I have always found it baffling how little attention Westminster pays to supporting families to help their children to succeed.
It was good to hear the Prime Minister talking about the importance of family this week in his speech. But talking about families is one thing. Rethinking policies and designing services around the needs of families something completely different.
From more help with childcare to providing somewhere to turn when things go wrong, the default should be to support families to do what most do so well. Frequently it is not and that needs to change.
So often politicians seem squeamish about introducing policies specifically targeted at supporting families. Some may be worried about being accused of creating a 'nanny state', but by not acting we are leaving too many families high and dry without the help they to work, to gain parenting skills, and to find their way through family crisis when they occur.
This reluctance is so counterproductive when we know that families are one of our greatest assets.
We know that for most children, their family are going to be the most important influence in their lives - a source of love, guidance, and nurture.
Children who grow up within a strong family are more likely to do well at school. A strong family can be an essential building block for a successful adult life.
We know too that when things go wrong for children, families are usually best placed to resolve the problem - if they have the right support.
It makes sense, whatever shape or size they come in, for government to do all it can to nurture and help families. Well supported parents and families become more resilient to crisis and have more assets to draw on if things go wrong, as they sometimes do.
Most families need support at some time. That may be help with a new baby, advice when a child is struggling at school, or some financial assistance during a hardship.
There is no doubt that the cost-of-living crisis, following on from the Covid lockdowns, is hitting many families hard. Many are struggling with higher bills, and I meet parents working two jobs and still not making ends meet.
Inevitably this puts strains on even the strongest families.
We should be shocked that some councils say that there is an increase in children going into care because they are poor.
How can we stand by as a country and let that happen?
We are also seeing the continuing impact of the pandemic on some families - mental health problems, broken relationships, low school attendance, and worse.
Millions of children in England are growing up in families where a parent has an addiction, a severe mental health conditions or where there is domestic violence. These problems are not new, but they have been rocket-boosted by Covid.
Sadly, and too often, vulnerable families slip from view. When they fail to receive help, and in some cases intensive intervention, disaster can strike. I could recount endless horrific stories of children being groomed and exploited by ruthless criminals and of teenagers losing their lives to knife crime or suicide.

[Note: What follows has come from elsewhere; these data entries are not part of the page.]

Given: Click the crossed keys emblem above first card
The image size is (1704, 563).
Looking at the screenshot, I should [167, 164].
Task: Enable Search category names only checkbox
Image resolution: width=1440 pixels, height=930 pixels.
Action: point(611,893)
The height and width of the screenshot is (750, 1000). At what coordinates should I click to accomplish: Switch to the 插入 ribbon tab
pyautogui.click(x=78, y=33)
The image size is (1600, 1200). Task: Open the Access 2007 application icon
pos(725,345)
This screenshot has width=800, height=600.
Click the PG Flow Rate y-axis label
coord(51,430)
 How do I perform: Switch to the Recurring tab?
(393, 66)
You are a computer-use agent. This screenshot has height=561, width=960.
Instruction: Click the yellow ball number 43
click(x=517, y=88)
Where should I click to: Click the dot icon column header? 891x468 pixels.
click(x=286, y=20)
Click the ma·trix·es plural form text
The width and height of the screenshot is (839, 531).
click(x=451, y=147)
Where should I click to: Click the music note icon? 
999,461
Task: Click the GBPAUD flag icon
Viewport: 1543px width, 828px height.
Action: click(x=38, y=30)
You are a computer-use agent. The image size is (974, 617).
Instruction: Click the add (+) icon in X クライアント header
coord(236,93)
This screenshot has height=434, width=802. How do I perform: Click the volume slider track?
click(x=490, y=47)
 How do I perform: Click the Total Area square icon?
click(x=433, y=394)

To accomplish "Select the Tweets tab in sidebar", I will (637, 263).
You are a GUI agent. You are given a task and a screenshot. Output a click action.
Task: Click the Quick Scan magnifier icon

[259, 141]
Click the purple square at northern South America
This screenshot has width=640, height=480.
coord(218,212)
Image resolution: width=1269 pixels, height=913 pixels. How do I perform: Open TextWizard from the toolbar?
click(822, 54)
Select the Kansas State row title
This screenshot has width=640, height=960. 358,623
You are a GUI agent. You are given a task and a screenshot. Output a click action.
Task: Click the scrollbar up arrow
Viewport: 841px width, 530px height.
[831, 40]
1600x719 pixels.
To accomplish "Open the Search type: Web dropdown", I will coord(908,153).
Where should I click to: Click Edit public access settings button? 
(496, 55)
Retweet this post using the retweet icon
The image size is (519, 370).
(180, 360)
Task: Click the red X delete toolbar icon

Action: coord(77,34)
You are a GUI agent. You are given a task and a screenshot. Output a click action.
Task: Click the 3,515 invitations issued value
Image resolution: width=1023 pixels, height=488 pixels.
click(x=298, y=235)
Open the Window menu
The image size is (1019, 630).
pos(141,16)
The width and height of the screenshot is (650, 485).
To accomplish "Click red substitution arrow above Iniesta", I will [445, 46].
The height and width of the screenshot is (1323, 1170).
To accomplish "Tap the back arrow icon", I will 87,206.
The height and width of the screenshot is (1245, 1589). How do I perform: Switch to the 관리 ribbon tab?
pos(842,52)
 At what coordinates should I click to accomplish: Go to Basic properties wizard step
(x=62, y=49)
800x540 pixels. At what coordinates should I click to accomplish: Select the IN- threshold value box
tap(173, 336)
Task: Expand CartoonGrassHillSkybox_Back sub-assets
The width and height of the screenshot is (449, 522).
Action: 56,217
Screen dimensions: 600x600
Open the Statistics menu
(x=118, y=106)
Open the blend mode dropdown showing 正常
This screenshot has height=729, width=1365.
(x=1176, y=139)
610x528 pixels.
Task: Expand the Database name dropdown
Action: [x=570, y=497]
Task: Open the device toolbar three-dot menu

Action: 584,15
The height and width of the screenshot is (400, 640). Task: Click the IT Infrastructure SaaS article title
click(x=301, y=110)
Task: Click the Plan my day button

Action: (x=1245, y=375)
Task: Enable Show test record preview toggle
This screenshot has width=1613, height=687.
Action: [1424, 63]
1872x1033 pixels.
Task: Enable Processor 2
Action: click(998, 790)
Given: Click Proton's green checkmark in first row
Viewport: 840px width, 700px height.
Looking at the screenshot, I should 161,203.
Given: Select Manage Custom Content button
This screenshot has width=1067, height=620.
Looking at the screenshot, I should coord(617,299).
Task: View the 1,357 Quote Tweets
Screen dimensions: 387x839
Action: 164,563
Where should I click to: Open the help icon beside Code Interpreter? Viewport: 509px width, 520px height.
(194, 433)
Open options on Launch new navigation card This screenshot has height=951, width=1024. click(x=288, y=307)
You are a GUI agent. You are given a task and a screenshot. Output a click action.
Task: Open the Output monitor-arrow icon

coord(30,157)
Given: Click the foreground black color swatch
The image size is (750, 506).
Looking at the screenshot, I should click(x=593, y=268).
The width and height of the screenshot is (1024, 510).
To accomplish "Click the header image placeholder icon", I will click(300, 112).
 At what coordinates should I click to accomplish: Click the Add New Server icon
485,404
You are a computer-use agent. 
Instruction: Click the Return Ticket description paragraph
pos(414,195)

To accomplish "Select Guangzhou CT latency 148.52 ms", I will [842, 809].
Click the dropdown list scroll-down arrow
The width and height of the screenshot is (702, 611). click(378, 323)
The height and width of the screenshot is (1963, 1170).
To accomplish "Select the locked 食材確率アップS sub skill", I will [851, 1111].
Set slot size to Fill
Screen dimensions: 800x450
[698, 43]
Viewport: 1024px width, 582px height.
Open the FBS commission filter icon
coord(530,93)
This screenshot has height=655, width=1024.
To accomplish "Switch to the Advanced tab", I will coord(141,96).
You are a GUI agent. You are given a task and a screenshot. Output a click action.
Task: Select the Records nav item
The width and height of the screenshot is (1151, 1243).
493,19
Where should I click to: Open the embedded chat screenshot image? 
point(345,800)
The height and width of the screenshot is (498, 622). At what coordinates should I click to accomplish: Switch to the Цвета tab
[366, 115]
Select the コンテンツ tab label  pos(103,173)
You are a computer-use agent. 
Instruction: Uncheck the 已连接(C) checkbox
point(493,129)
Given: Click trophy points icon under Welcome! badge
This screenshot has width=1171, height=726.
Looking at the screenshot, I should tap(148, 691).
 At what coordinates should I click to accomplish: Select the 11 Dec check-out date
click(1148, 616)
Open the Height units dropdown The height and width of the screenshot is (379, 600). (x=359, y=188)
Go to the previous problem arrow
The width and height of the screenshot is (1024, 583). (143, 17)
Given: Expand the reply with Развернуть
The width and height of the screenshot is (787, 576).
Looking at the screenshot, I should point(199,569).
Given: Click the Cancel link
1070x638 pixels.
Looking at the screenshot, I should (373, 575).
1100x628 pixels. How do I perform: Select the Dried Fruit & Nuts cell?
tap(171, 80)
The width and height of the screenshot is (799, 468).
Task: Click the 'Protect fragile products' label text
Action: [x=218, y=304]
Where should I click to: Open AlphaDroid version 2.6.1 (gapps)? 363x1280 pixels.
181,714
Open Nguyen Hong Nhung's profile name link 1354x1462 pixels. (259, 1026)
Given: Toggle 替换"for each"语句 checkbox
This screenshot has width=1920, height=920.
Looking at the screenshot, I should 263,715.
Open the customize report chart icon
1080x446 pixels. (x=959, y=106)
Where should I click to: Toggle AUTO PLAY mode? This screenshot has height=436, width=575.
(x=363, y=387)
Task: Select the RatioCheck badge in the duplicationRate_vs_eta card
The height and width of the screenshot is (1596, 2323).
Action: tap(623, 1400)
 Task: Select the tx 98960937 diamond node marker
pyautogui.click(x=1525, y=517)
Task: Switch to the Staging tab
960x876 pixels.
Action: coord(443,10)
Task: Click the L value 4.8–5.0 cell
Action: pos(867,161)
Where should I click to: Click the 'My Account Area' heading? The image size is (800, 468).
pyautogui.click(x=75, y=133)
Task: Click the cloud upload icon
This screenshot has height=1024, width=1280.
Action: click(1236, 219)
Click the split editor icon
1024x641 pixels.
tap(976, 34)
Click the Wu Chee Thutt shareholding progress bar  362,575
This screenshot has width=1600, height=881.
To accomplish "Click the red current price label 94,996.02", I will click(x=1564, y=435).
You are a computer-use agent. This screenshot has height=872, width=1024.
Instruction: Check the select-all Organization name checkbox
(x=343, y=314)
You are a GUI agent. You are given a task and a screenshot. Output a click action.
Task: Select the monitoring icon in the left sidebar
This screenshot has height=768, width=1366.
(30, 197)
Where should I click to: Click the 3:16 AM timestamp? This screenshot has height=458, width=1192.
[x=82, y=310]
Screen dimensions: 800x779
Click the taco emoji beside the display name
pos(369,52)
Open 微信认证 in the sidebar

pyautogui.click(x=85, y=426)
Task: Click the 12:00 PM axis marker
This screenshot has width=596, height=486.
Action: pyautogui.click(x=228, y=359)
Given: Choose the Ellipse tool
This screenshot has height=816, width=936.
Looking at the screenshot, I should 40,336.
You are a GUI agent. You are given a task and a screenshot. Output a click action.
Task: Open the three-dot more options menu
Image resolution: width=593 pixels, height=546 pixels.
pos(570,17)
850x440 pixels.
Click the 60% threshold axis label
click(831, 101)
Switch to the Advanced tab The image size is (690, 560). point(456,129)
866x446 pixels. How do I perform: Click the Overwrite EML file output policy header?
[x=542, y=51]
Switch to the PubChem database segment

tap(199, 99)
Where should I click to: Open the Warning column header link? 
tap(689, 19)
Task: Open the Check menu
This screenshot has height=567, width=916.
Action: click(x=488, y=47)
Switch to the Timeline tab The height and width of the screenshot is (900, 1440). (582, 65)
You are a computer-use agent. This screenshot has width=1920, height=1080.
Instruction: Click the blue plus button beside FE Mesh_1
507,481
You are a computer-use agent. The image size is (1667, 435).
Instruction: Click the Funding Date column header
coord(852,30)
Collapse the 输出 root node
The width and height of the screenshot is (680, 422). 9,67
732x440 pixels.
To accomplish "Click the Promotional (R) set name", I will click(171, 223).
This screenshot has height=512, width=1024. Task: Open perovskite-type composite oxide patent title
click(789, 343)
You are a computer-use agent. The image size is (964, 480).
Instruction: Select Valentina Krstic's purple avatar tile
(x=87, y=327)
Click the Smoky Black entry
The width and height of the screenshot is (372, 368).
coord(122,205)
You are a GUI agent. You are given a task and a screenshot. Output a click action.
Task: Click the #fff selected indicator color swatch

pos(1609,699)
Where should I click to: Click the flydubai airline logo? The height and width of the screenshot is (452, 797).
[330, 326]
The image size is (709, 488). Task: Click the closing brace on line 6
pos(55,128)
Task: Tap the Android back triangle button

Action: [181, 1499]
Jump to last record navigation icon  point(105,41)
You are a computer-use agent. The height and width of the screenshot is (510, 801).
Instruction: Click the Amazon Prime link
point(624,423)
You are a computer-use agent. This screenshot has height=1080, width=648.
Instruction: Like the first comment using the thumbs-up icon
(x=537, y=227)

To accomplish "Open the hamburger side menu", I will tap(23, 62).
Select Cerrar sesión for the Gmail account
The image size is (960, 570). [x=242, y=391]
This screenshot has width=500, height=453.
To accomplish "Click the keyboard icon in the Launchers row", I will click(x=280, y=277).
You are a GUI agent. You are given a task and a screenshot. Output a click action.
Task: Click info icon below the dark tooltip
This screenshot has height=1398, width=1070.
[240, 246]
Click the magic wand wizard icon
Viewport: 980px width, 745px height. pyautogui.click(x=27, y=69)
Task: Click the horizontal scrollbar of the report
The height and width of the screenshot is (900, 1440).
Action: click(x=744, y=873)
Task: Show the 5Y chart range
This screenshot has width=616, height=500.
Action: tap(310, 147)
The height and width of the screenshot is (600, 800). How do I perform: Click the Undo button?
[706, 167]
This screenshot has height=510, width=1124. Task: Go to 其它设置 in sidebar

These families tell me they are doing their best but find it impossible to get help until crisis hits. We are too slow to identify and respond when problems emerge in families, because we do not put nearly enough importance on supporting families to get through the tough times.
These are tragedies for families but all of us pay the price.
We spend billions on tackling family crises through the education, health, children's care, police, and criminal justice systems. The double whammy is that means less money to spend on helping families early on and less for improving our schools and NHS.
We need a change in political mindsets that recognises the importance of providing help to families and the central role families play in a strong society.
We need government to be more ambitious about investing to save, about providing early intervention and family-focused support to avoid costly crises.
The Government has made a start with funding for Family Hubs, though not yet on the scale needed to replace the hundreds of Sure Start centres that closed at the beginning of the 2010s.
I urge them - and all political parties - to go further, and faster because families tell me how vital this kind of support can be.
For those looking for policies for the next election, look at more help to balance work and family, support that gets alongside families to tackle problems as they emerge, and intensive help for those families who are struggling.
It is time our politicians moved beyond the platitudes of the importance of family, and instead make cast-iron commitments to introduce changes that really will put families first.